マスターはとても優秀な研究員で、オーキドやウツギといった有名な博士とも知り合いだったようです。

マスターはゴースに、研究で忙しい自分の代わりに息子の遊び相手になってあげる様に言いました。
ゴースと息子は、毎日家の近くの森で父の研究の手伝いとして木の実などを採って来たり、近所の子供やポケモンと遊んだりしていました。
ゴースは、マスターは勿論、マスターの奥さんも息子も大好きでした。

楽しくて幸せな日々は、ずっと続くと信じていました。

マスターの息子が5歳になって暫く経ったある日、マスターの家に泥棒が入るという事件がありました。家には沢山の研究資料やサンプルなど、価値のあるものが山ほどあったのです。
しかしそんな中泥棒が盗んだものは、マスターの息子でした。
ゴースは必死に泥棒を止めようとしましたが、マスターのいない状況では全く歯が立ちませんでした。泥棒の手持ちのポケモンに攻撃され、ゴースは気を失ってしまいました。

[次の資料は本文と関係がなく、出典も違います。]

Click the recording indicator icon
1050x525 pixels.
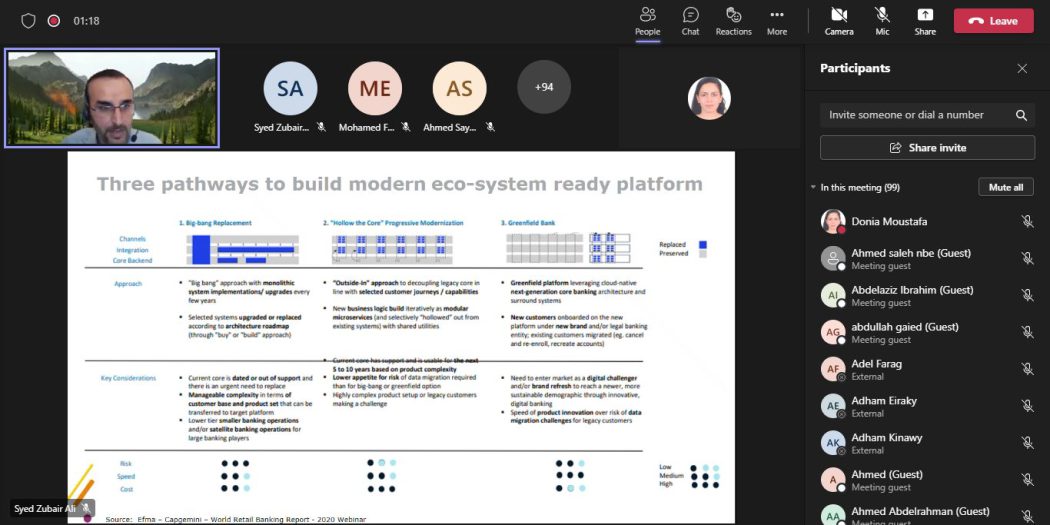[x=54, y=21]
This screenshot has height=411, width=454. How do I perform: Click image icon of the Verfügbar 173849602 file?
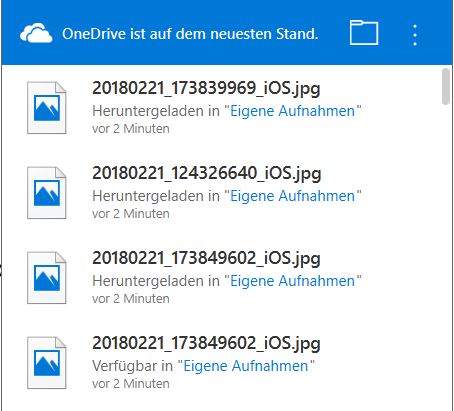point(47,363)
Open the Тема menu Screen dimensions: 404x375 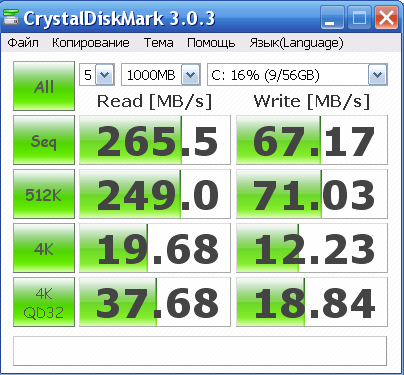[x=158, y=43]
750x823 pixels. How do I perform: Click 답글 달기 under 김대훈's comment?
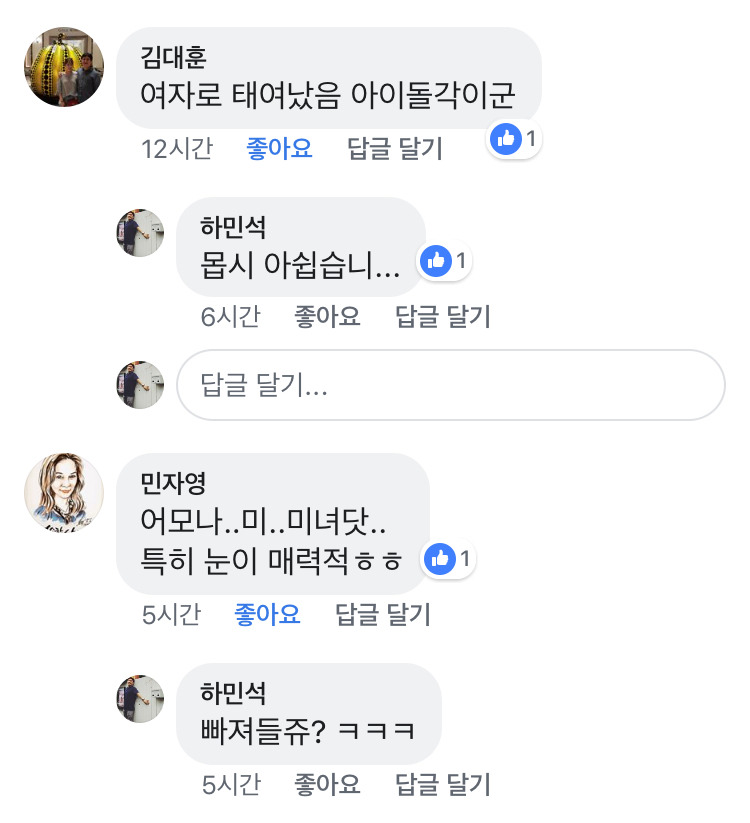[x=395, y=149]
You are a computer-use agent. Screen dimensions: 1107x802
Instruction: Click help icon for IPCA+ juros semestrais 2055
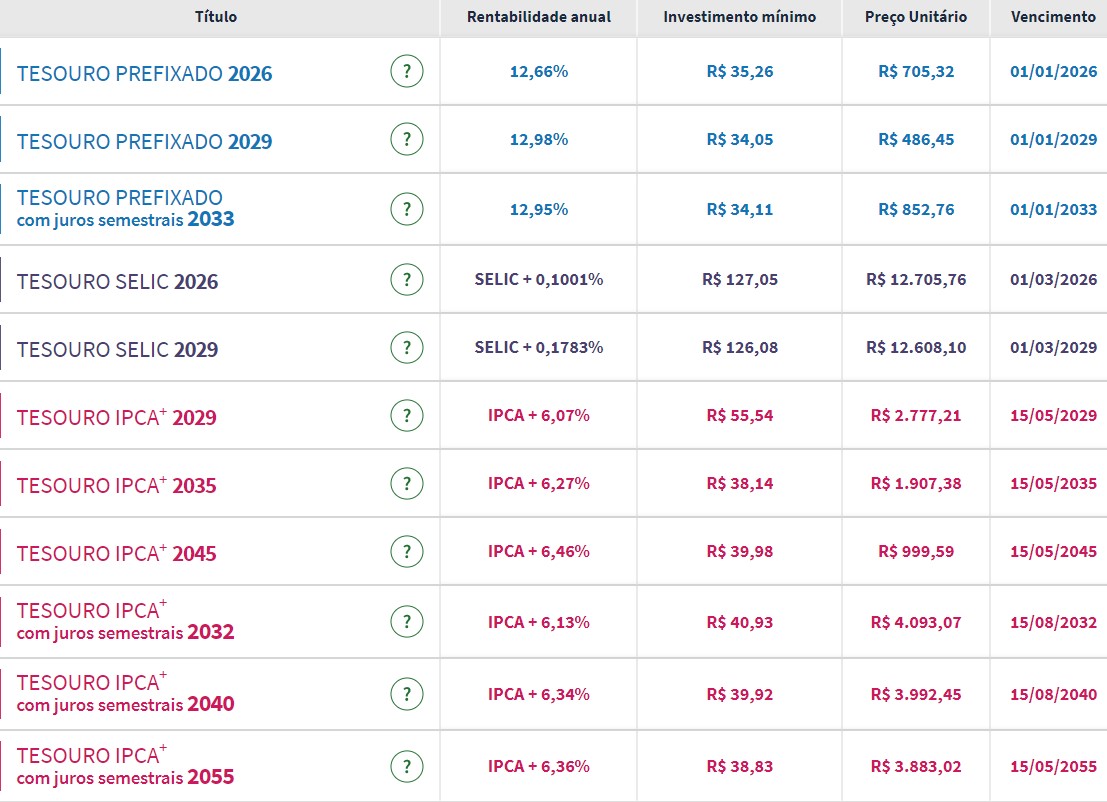[x=406, y=767]
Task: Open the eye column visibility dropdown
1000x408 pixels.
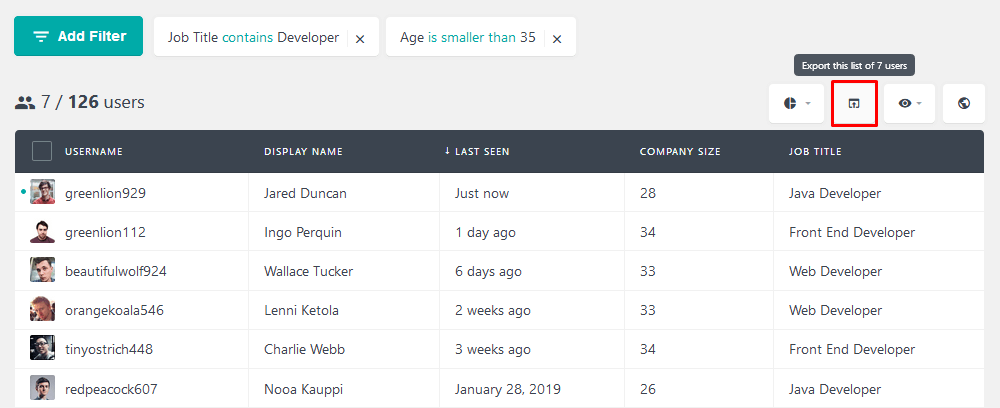Action: (x=909, y=103)
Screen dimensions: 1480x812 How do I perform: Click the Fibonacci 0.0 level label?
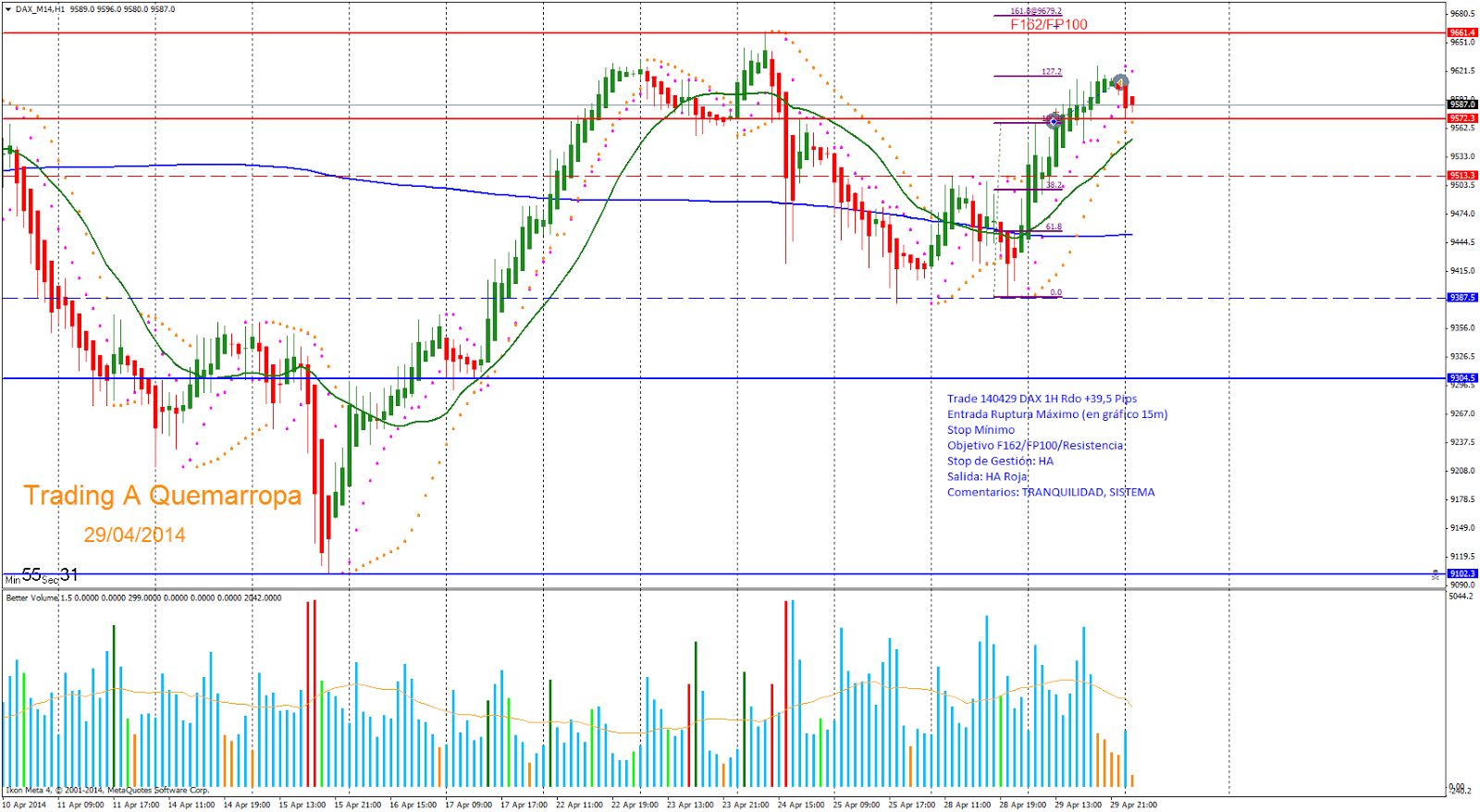tap(1055, 293)
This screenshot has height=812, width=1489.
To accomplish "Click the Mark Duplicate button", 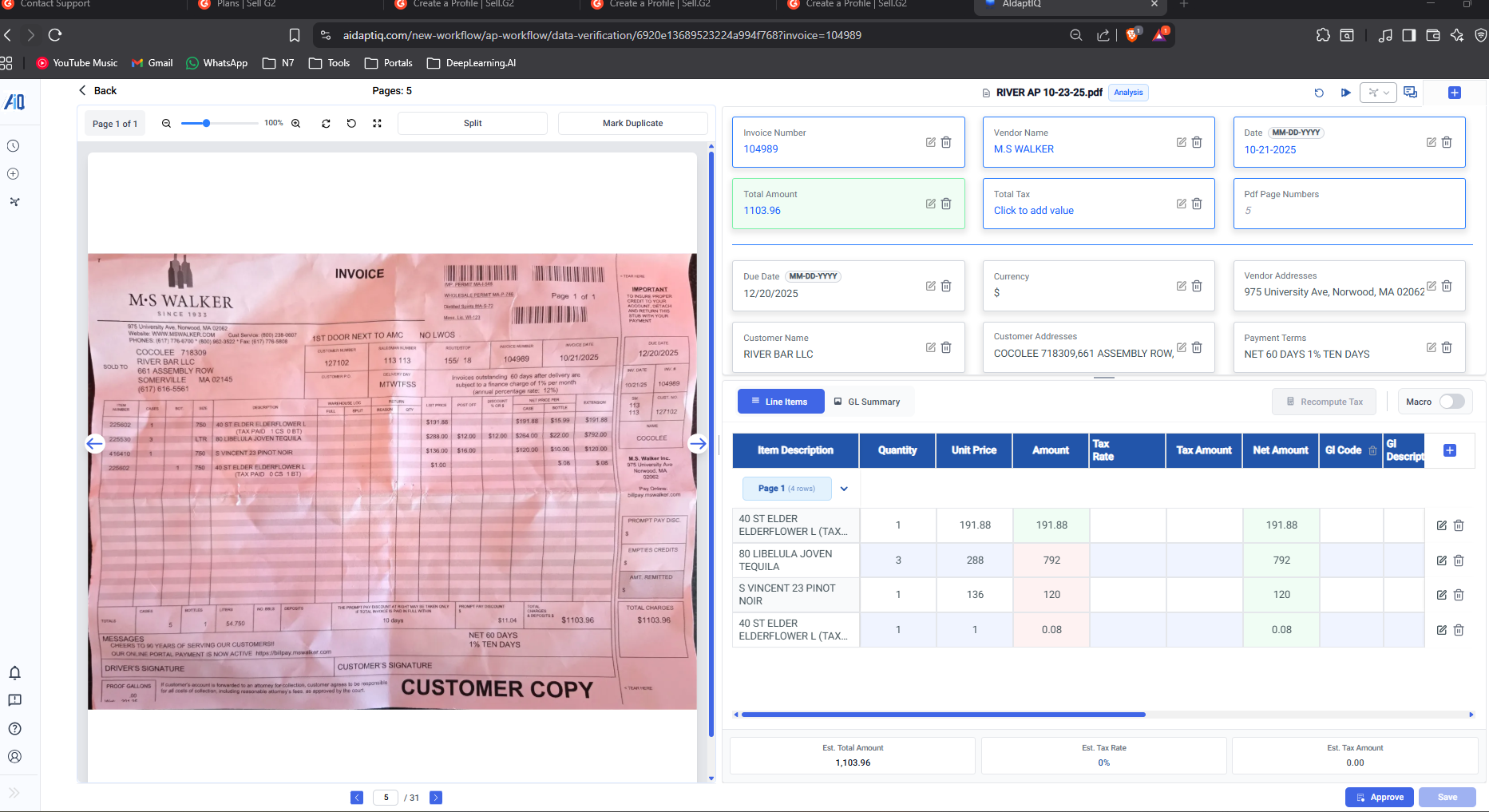I will point(632,124).
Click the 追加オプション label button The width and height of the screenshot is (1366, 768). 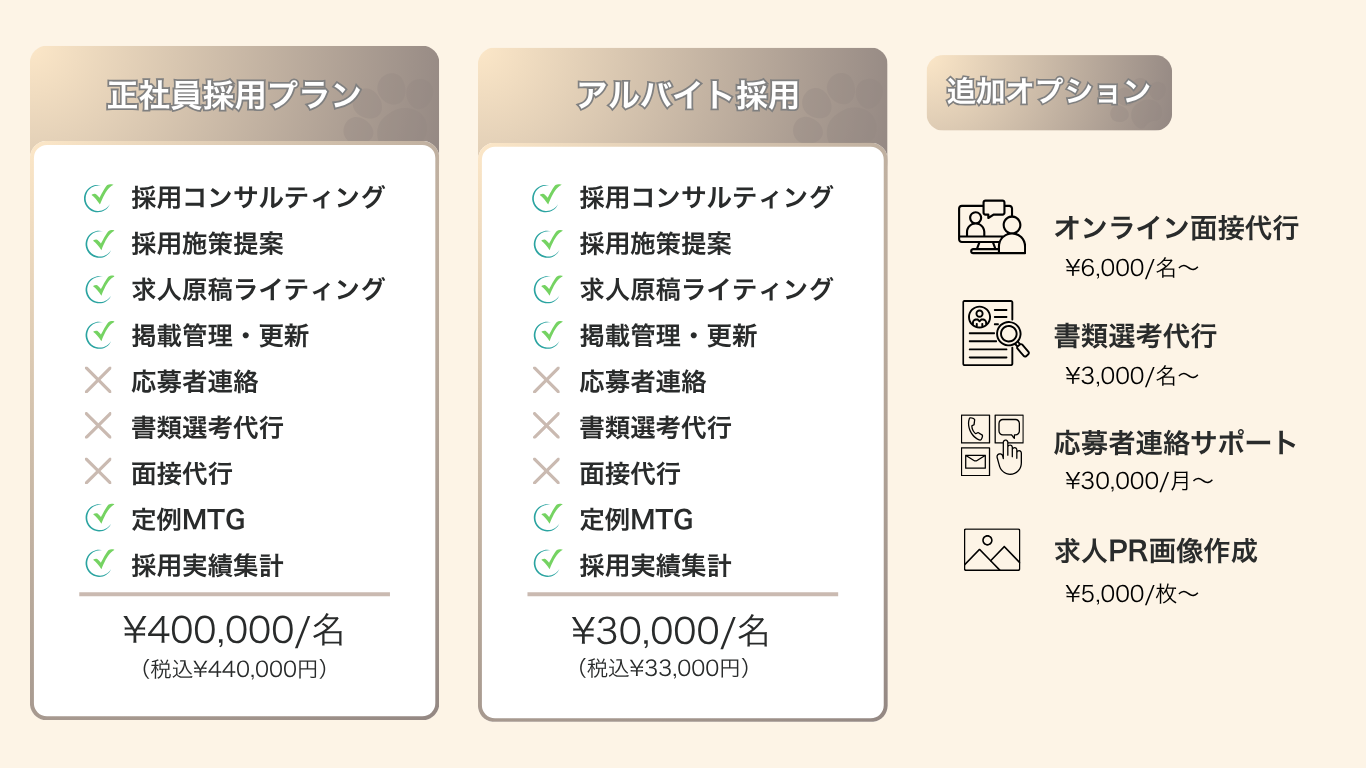coord(1048,92)
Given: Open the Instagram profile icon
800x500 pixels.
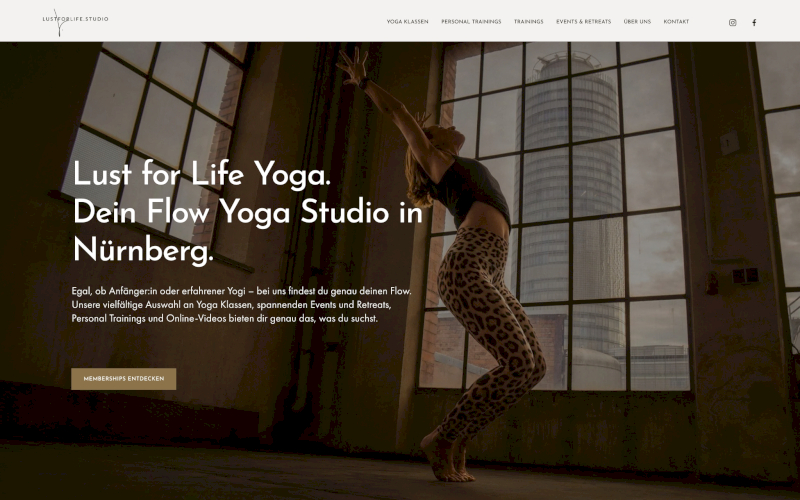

目を覚ますと、マスターが心配そうな顔をしてゴースを見ていました。ゴースは、マスターの息子を守れなかった事が申し訳なくて恥ずかしくて、思わず目を逸らしました。するとマスターが優しくゴースの頭を撫でながら言いました。君だけでも無事で良かった、と。その時、ゴースの大きな目から涙がぽろぽろ零れました。マスターが、とても嬉しそうに、とても悲しそうに笑ったのです。
その時ゴースは、いつか必ずマスターの息子を探し出そうと心に誓いました。

マスターは、その日を境にどんどん元気が無くなって行きました。間違って息子の名前を呼んでしまったり、自分の部屋でひっそりと泣いている事もありました。マスターの奥さんも、日に日に痩せていくのが解りました。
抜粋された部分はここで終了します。